See docs/CONFIG.md for the full schema and all environment variable overrides.
The two-tier pre-filter is optional and off by default. When enabled, a fast
cheap LLM pass classifies each inbound event as noise or real before the main
assessor runs, reducing cost on high-volume repos. Enable it by setting
pre_filter.enabled: true in the config file once you have a representative
event sample to tune against. See docs/CONFIG.md#pre_filter
and DD-011 in docs/DESIGN-DECISIONS.md.
- Webhook verification. Inbound webhook deliveries are verified by the source adapter (HMAC-SHA256 for GitHub, token comparison for GitLab/Forgejo) before any payload parsing. The webhook secret is required at startup when the webhook server is enabled — an empty secret is rejected at config load time.

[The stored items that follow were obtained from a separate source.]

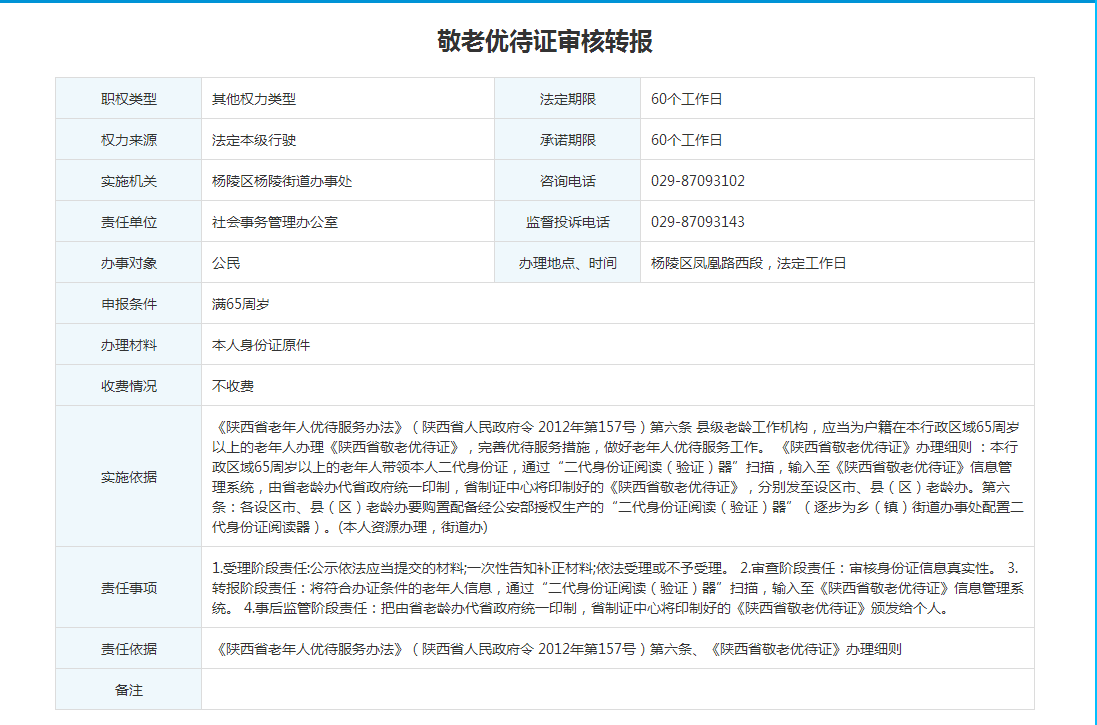Screen dimensions: 1097x725
Task: Click the 权力来源 label cell
Action: 128,140
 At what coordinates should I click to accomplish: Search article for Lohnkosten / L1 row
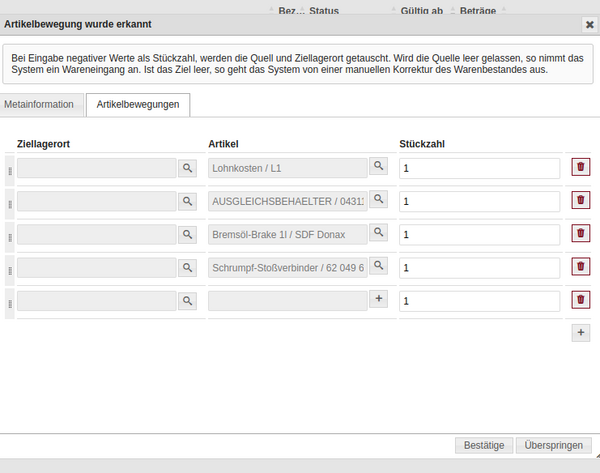click(x=378, y=166)
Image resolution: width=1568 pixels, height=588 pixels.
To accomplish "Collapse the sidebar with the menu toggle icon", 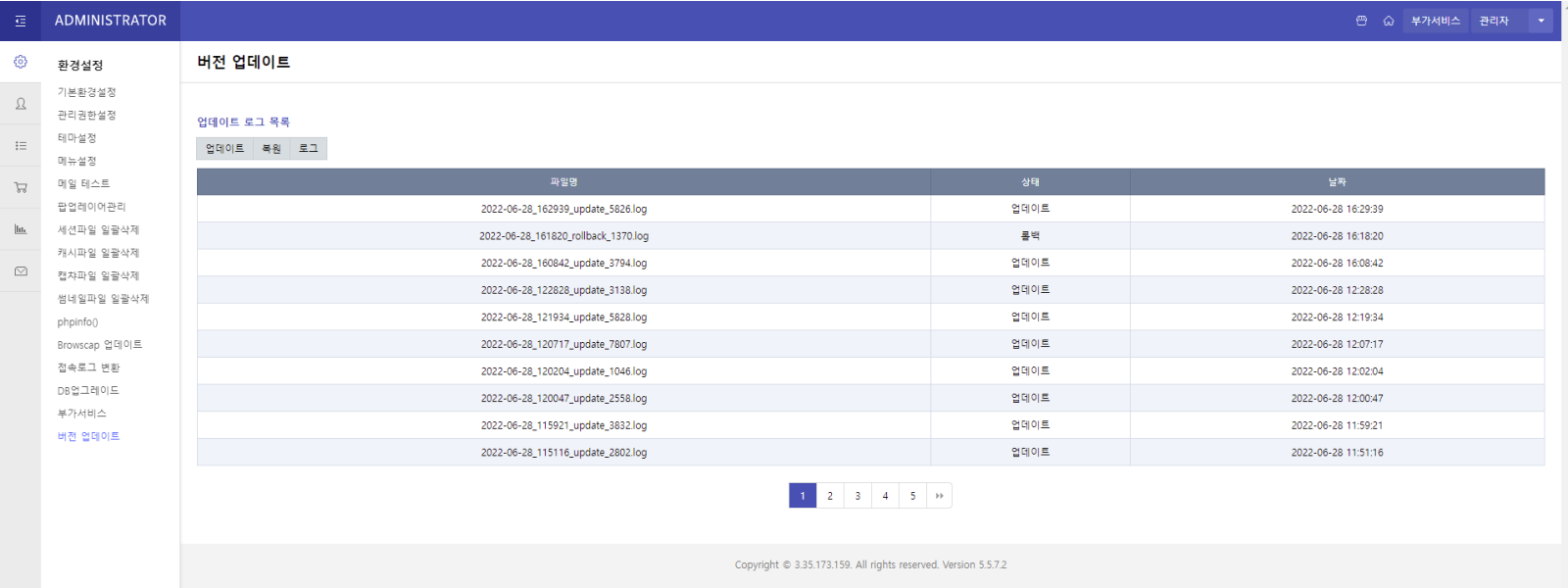I will coord(21,21).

- Prompt-injection boundary. Issue and PR bodies are wrapped in
<UNTRUSTED_USER_CONTENT>tags and pass through a redaction step before LLM prompt construction. Common secret patterns (ghp_*,sk-*,AKIA*,-----BEGIN *) are redacted to[REDACTED]. - Intent file trust boundary. The per-repo intent file
(
.github/triage-intent.yml) is authored by repo maintainers with write access. Its content is injected into the prompt as operator-controlled configuration, not user input. Referenced context files are path-validated against an extension allowlist before fetching. Intent files are capped at 64 KB; referenced context files are capped per-file and in aggregate. - Secrets via env, never stored. Tokens and API keys are read from environment
variables named by
runner_api_key_env(or the runner's default env var). They are never written to the config file or the pending queue.
See docs/DESIGN-DECISIONS.md for the full rationale behind each security decision (DD-001 through DD-011).
| Document | Contents |
|---|---|
| docs/ARCHITECTURE.md | Pipeline stages, module layout, interfaces |
| docs/CONFIG.md | Full config schema and environment variable reference |
| docs/GITHUB_APP.md | GitHub integration: PAT vs GitHub App, setup, webhook ingress, reverse proxy |
| docs/ADAPTERS.md | Source adapter interface (poll + webhook), how to write one |
| docs/DISPATCHERS.md | Dispatch backend interface, reference dispatchers, third-party plugins |
| docs/SECURITY.md | Token security, input validation, PII and data residency |
| docs/DESIGN-DECISIONS.md | DD-001..DD-011 rationale and security decisions |
| docs/INTENT_AUTHORING.md | How to write a .github/triage-intent.yml file for your repo |
If clagentic:triage is useful to you: ko-fi.com/clagentic
Not affiliated with Anthropic or OpenAI. Claude is a trademark of Anthropic. Codex is a trademark of OpenAI. Provided "as is" without warranty. Users are responsible for complying with their AI provider's terms of service.
FSL-1.1-MIT — Functional Source License 1.1, with MIT as the Change License.
Free for personal, internal-business, evaluation, research, and non-commercial use. Not free for offering this tool (or a substantial fork) as a competing commercial product. Each release auto-converts to MIT on its second anniversary.